Bringing Big Data to the Vineyard
Big data is all around us –– even in the wine we drink. UC Davis’ Smart Farm Big Idea is tackling how to take some of this vast trove of information and synthesize it for the benefit of agriculture.
Mason Earles, assistant professor in the Department of Viticulture and Enology and the Department of Biological and Agricultural Engineering, is applying big data by merging agricultural and machine learning to glean information that improves vineyards’ health and yields.
“There’s a big difference between data and information,” Earles said. “Data can be overwhelming and confusing, but you can act on information.”
One way Earles is acting on that information is by developing small, lightweight systems that strap onto all-terrain vehicles to estimate yield in real time in vineyards and orchards. And that’s just one example.
Anti-virus protection
Another area of research gaining momentum is in disease prevention –– specifically of leaf reddening in wine grapes. Red grape leaves indicate stress, whether from viral and bacterial pathogens or an imbalance in nutrients or water.
It takes an expert to accurately assess the underlying cause of where a disease originates from within a vineyard –– which Earles said can be critical to the management of the disease by the grower.
“Depending on the disease and its severity, it can create a decision of whether it’s most prudent to rip out entire sections of the vineyard to eradicate the infection,” he said. “However, if we can determine early on it is a nutrient issue, it will dramatically alter the course of action we would take and help make an informed decision.”
Wide application
Earles is also developing a technique based on three-dimensional models to help train machine-learning models. He is working with his colleague Brian Bailey, assistant professor in the department of plant sciences, to create these models inside a computer program, simulate different conditions that could occur in the crop and create synthetic sensor data.
“I think there's a lot of opportunity to develop specific methods that build off the prior knowledge that we have about how plants grow, what things constrain them and how we can build biological knowledge into these state-of-the-art techniques for artificial intelligence,” Earles said.
“There’s a big difference between data and information,” Earles said. “Data can be overwhelming and confusing, but you can act on information.”

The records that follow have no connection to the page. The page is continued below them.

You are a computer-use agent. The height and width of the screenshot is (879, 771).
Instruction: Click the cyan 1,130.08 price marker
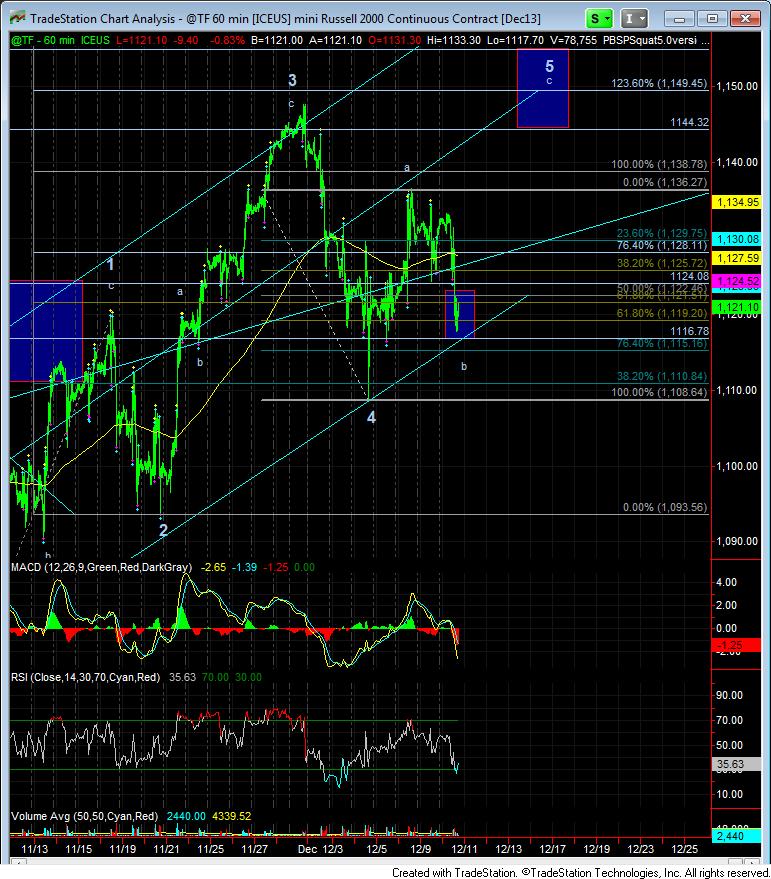(738, 239)
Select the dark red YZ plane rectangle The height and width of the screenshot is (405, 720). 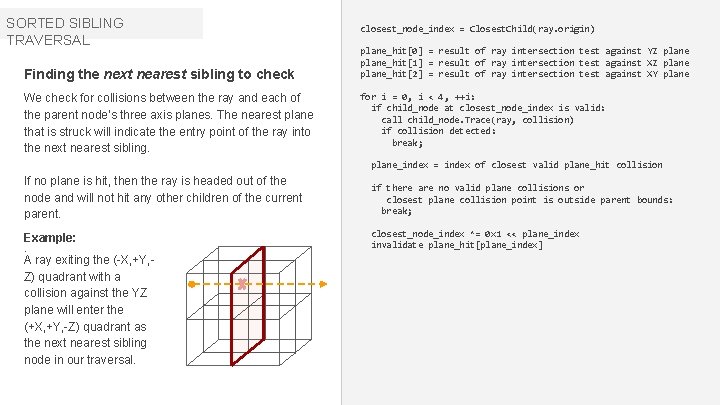point(248,306)
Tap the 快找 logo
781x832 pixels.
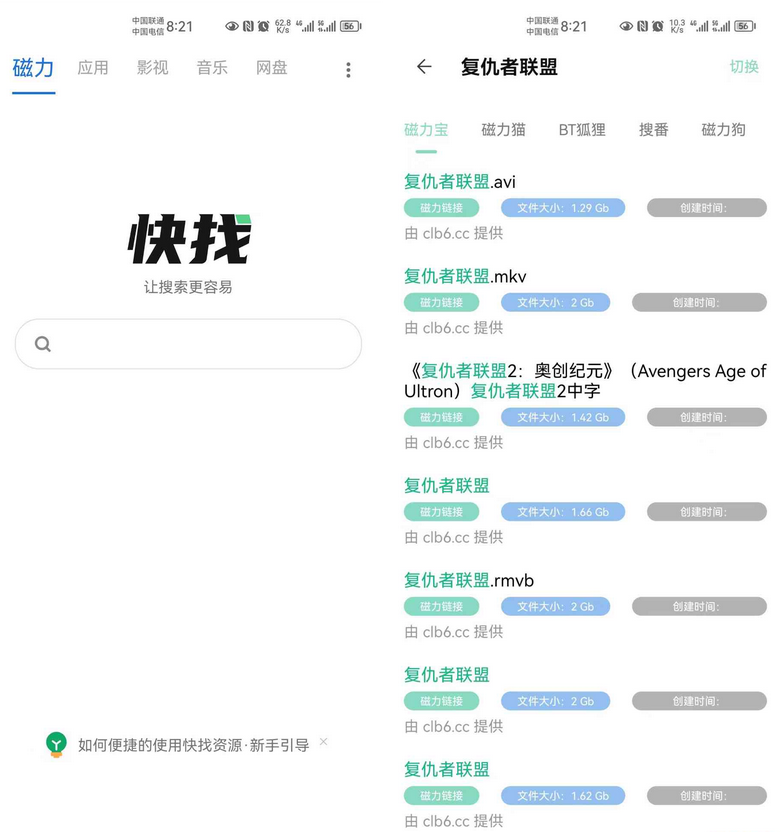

Before arriving at UC Davis, Earles worked at Apple as a data scientist and machine learning engineer. He says working with big data has a game-like quality to it.
“It is almost like you are playing a video game,” Earles said. “The real question is, can you go out to a real crop, take a thermal image and use those simulator predictions to make a real prediction on something like photosynthesis, for example.”
Building trust in the field
Earles said one of the major hurdles of applying new technology is establishing trust with farmers and growers –– something that can be challenging to earn yet easy to lose.
“All it takes is your model making some strange recommendations a few times for someone to lose confidence in that model or in that system that you've developed,” he said. “I think part of the future involves making systems that learn from failures and improve in real-time by using feedback from the growers themselves. Their practical knowledge is invaluable.”
Earles is glad to see the interdisciplinary nature of the Smart Farm Big Idea at work. He stressed the importance for people from disciplines who haven't traditionally engaged with agriculture to collaborate around this work.
“We need talented people from areas like computer science, engineering, business and others to accomplish our goals,” Earles said. “We all need to work together to turn raw data into information that can help revolutionize agriculture.”